Keiko Ogura shares her A-bomb experience online at the United Nations Institute for Training and Research office in Hiroshima's Naka Ward, on March 15, 2022. (Mainichi/Naohiro Yamada)

HIROSHIMA -- "Let all the souls here rest in peace; For we shall not repeat the evil," an 84-year-old atomic bombing survivor, or hibakusha, read into a video camera at a United Nations agency office here on March 15.

    The words are the English translation of the inscription on the cenotaph for atomic bombing victims in Hiroshima Peace Memorial Park. Keiko Ogura had no audience save the camera at the United Nations Institute for Training and Research (UNITAR) Hiroshima office, across from the A-bomb Dome. Her online audience consisted of about 20 diplomats and defense officials from 11 Asian countries -- people whose job it is to preserve peace.

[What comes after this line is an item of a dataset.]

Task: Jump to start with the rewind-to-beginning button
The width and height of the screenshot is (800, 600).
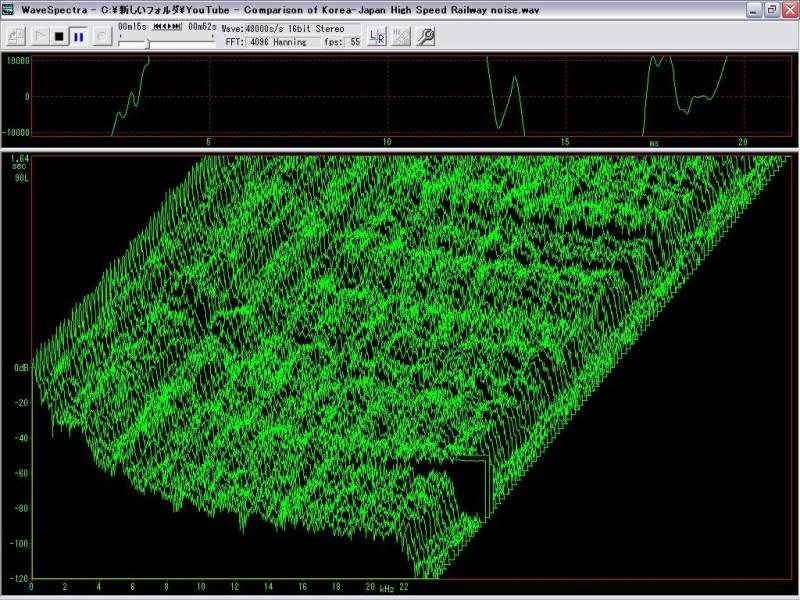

    Ogura has given lectures many times at the institute's annual training course on nuclear disarmament and nonproliferation, and those who were listening to the online message had taken part in this course. But she sounds especially strident this time around. The reason: Russia has invaded Ukraine, and the risk of atomic arms being used has again reared its ugly head.

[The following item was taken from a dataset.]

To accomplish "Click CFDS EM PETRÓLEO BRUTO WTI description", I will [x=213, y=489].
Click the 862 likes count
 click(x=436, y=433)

    On Aug. 6, 1945, the United States dropped an atomic bomb on Hiroshima. Ogura, then 8 years old, was exposed to the bomb near her home, 2.4 kilometers from the hypocenter. She saw people with horrific sores on their skin, or their internal organs exposed to the open air. When she put water into the mouth of one badly injured person complaining of a terrible thirst, they died right there and then.

    The trauma of all this kept her from becoming an A-bomb storyteller for many years. Eventually, she was able to testify in English about her experience of the bombing, and the discrimination she suffered after the war.

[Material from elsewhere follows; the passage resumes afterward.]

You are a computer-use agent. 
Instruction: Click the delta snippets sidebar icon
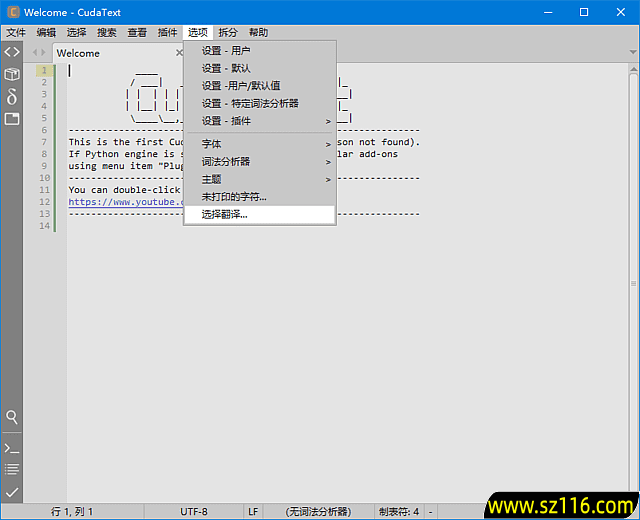[12, 96]
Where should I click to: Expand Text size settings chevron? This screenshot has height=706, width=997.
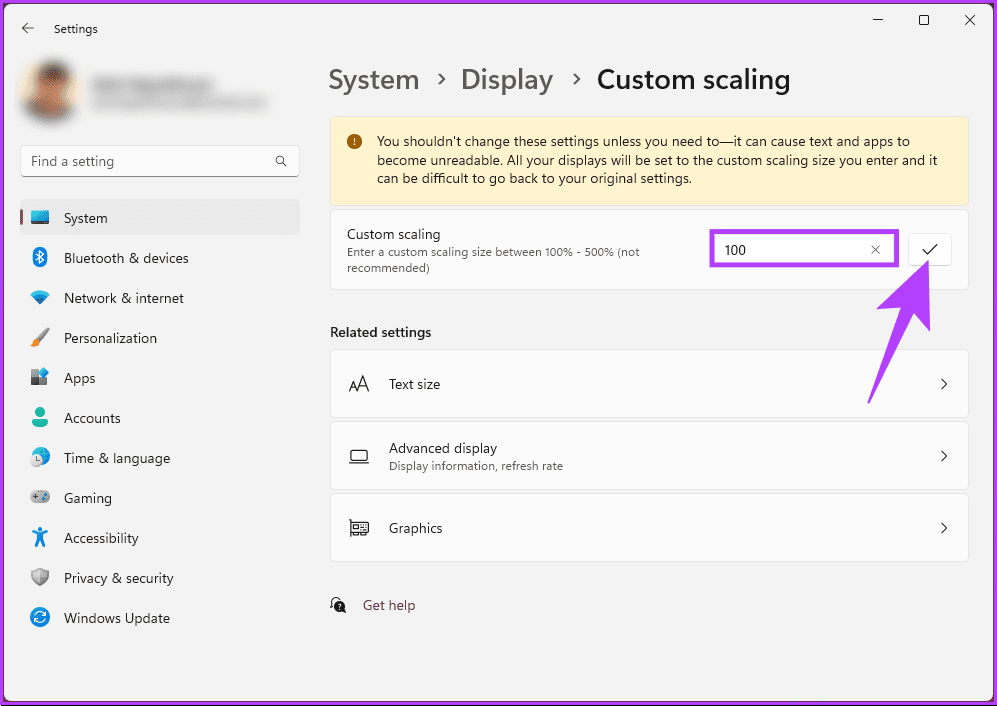943,384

    When she watches the TV news and hears bullets and shells flying in Ukraine, and sees frightened children sheltering underground, Ogura cannot hold back her tears. The sounds and images bring back all those horrific moments etched into her memory when she was 8 years old. She also said that she sees her past self not only in the people of Ukraine, but also in Russian children exposed to Russian government disinformation and propaganda.

    During the war, Ogura paraded through the city, calling on people to beware of fire with the slogan: "Kick the Americans and the British, but don't kick the (heated) 'kotatsu' table." She never doubted Imperial General Headquarters' reports carried in the newspapers of glorious victories in the field. After the war, she was dismayed to learn of the deep scars that Japan had left on the hearts of people across Asia. And she was shocked that the "American and British devils" she'd been told about during the war were, when she saw them strolling in the black market, ordinary people.

    The cenotaph was built seven years after the atomic bombing. At the time, there was some debate over who was responsible for the "evil" of the attack. Ogura said that the "evil" was "to disregard human life." She spoke with anger toward Russia, for starting a war, but she also turned her mind to various "evils" around the world and commented that human beings are "so stupid."

    Then, after reading the cenotaph inscription, she added emphatically that it was the A-bomb survivors' pledge that "we shouldn't repeat the evil nuclear weapon usage."